說實在的,《山海經》並不好看,我不會為之背書,說這書超好看。儘管很多神話源自此書,但在閱讀到神話之前,得攀山涉水,遇到很多奇形怪狀的草木鳥獸與礦物,這些記載,支離破碎,不成系統,偶有刺激,看過即忘。即使神話,也是零零散散,敘述簡略,若以它為小說題材,並不好表現。倒是頗適合線上遊戲與圖鑑。網上看到諸多《山海經》的角色圖,色彩斑斕,造型奪目,視覺效果強烈。

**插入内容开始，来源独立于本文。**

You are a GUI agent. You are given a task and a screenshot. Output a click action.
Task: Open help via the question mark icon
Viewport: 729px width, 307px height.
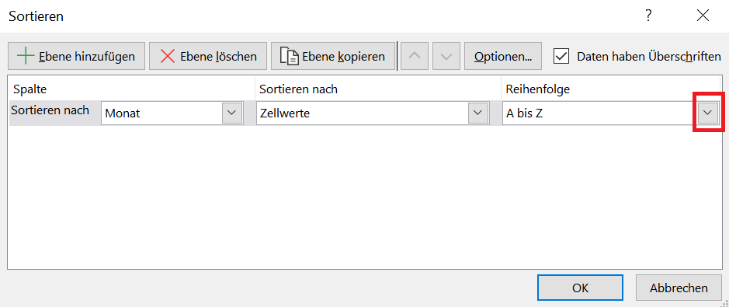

之前翻過阿菩的《山海經密碼》,與《山海經》關係不深,有人玩笑說,把阿菩小說裡提到《山海經》的怪鳥神獸,隨便換個名字,毫無影響。因為《山海經》只是小說的幌子,行銷的工具。

另有一部《山海經密碼》,也是來自中國的作品,作者是霧滿攔江,此書不是小說,是透過《山海經》來理解中國,也是書名「密碼」二字所本。

郭箏的《大話山海經》,才真正以《山海經》為題材。上個月出版第三冊,以夸父追日為主題,於是我把《山海經》關於夸父的記載重新整理一遍,也參考一些人對夸父追日的解讀。

對夸父追日的解讀不一。有的批判或嘲諷夸父逐日不自量力;有的肯定他為人類造福大無畏;有的稱讚夸父為「盜火英雄」,是中國的普羅米修斯;有人說夸父追日是為了摘太陽;有的說是找水源。故事本身很簡單,賦予的意義繁多。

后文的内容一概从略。